Wang is torn between pessimism and optimism. His pessimism arises mainly because the mainstream public narrative in both countries continues to identify the other as a major economic and security threat. That is countered, optimistically but with no certainty, by the fact that policies are determined by leaders of both countries and at high levels. If the leaders can increase communication, identify mutual interests and reach more strategic common ground, then relations may not get worse, in Wang’s view. China-U.S. relations will have a better future only when the two sides forsake the zero-sum way of thinking about bilateral competition.
Professor Wang’s research concentrates mainly on U.S. diplomacy, China-U.S. relations and Asia-Pacific security. In 2005 and 2012, Foreign Policy magazine twice named him as one of the world’s top 100 thinkers.
U.S. Ambassador to China Nicholas Burns visited the campus of Peking University for a cordial parting discussion with distinguished scholar Wang Jisi, Jan 10, 2025. (Photo: Ambassador Nicholas Burns (@USAmbChina) / X)
The full text of the interview follows:
Evolution of thinking
China-US Focus: Your views on China-U.S. relations have evolved over the past two decades. In your early work, you expressed optimism about the potential for a cooperative partnership. More recently, however, you have raised concerns about the deterioration of the relationship and the risk of conflict, even using the term “hot peace.” What factors have shaped this evolution of thinking? As you look ahead to the next four years, are you more optimistic or less, and why?
Wang Jisi: There have indeed been significant changes in my views about China-U.S. relations over the past two decades. Twenty years ago, I was quite optimistic about the potential of cooperation, but I’ve been worried about the deterioration of China-U.S. relations and the risk of conflict in the bilateral relationship in recent years — so much so that I even used the phrase “hot peace.” Actually I used such an expression 30 years ago, but I used “hot” to describe the warmth of the bilateral relationship. Now I use it to describe the intensity of the fierce verbal exchanges and the likelihood of war.
Looking back on the evolution of China-U.S. relations over the past two decades, a major change between 2004 and 2005 was that both sides believed “bilateral relations were at their best in history.” Vice Premier Qian Qichen agreed with U.S. Secretary of State Colin Powell on the proposition and said China-U.S. relations “could be still better.” In 2005, when Deputy Secretary of State Robert Zoellick proposed the concept of “responsible stakeholder,” the Chinese side also responded positively. I made a special trip to the U.S. State Department to exchange views with Zoellick, telling him that we endorsed such a vision for the China-U.S. relationship.

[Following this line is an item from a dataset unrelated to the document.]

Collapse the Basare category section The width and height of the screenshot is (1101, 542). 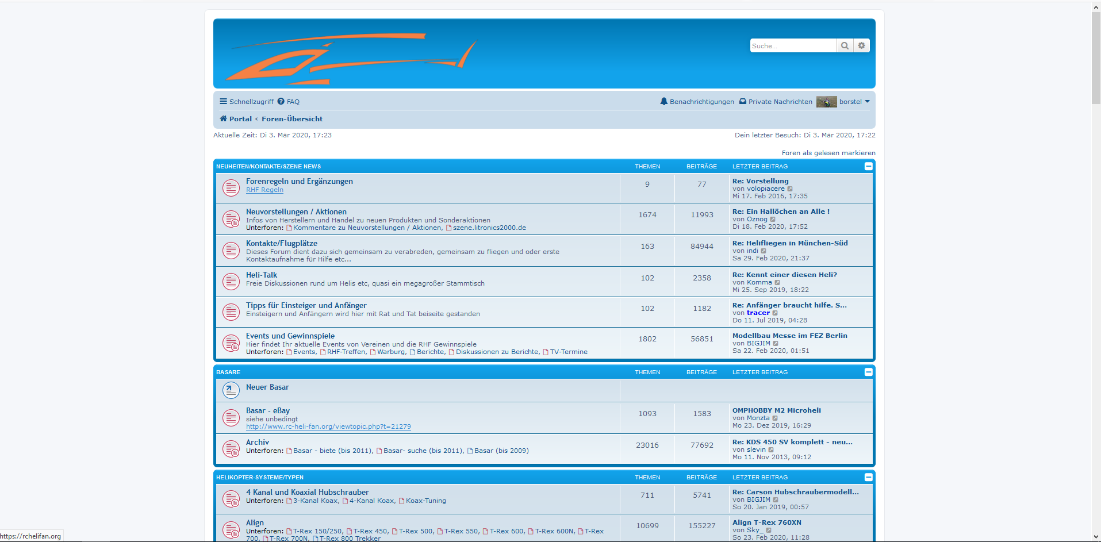coord(868,372)
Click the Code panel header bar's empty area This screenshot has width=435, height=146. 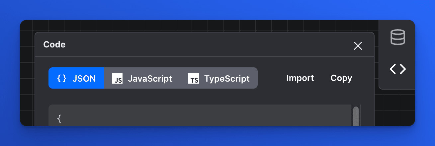pos(199,44)
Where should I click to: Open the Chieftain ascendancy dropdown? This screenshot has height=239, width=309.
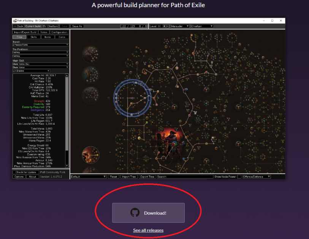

The gradual deterioration of relations began after the 2008 financial crisis in the U.S. The crisis was not just about the economy, but also further deepened domestic social and political division in the U.S. The Tea Party and Occupy Wall Street movements arose successively. The rightists represented by the Tea Party believed the Obama administration’s reforms hurt their interests, and their popular constituency shared a similar historical origin with Donald Trump’s supporters today.
The leftists of the Occupy Wall Street movement complained that the financial market was monopolized by the “fat cats of Wall Street,” which resulted in a widening gap between the rich and the poor. As such issues as unfair distribution further worsened, there arose a tendency to blame America’s problems on outsiders, which gave rise to the narrative that China damages U.S. interests both in the U.S. and all over the world, and grabs U.S. jobs.
After the inauguration in 2017, the Trump administration launched a trade war against China, while the two countries’ contradictions on such topics as Taiwan and the South China Sea began to intensify. Domestic politics underwent important changes in both countries around 2010.
In China, several very high-ranking Communist Party, government and military officials were dismissed after 2012 on corruption charges. The CPC intensified its anti-corruption campaign and its ideological struggles, emphasizing that officials should “dare to fight, and be good at fighting” in international relations. While continuing to concentrate on economic progress, China placed a lot more weight on national security in political life and enacted a series of laws and rules to defend against Western political infiltration. Under these circumstances, the U.S. perception and attitude toward China underwent profound changes, and its policies beginning to shift to overall containment.
President Donald Trump and First Lady Melania Trump welcomed Chinese President Xi Jinping and first lady Peng Liyuan to Mar-a-Lago estate in Palm Beach, Florida in 2017.
Optimistic or pessimistic?
China-US Focus: Looking to the next four years, are you more optimistic or pessimistic about China-U.S. relations? Why?
Wang Jisi: At the beginning of this century, when bilateral ties were deemed to be at their best, few could have foreseen today’s situation. This makes me reflect on my own optimistic anticipations at the time. But at the same time I also consider such changes to some extent as inevitable. The decisive factors in the China-U.S. relationship lie in changes in both countries’ domestic politics, rather than in their comparative strengths, or the so-called Thucydides Trap.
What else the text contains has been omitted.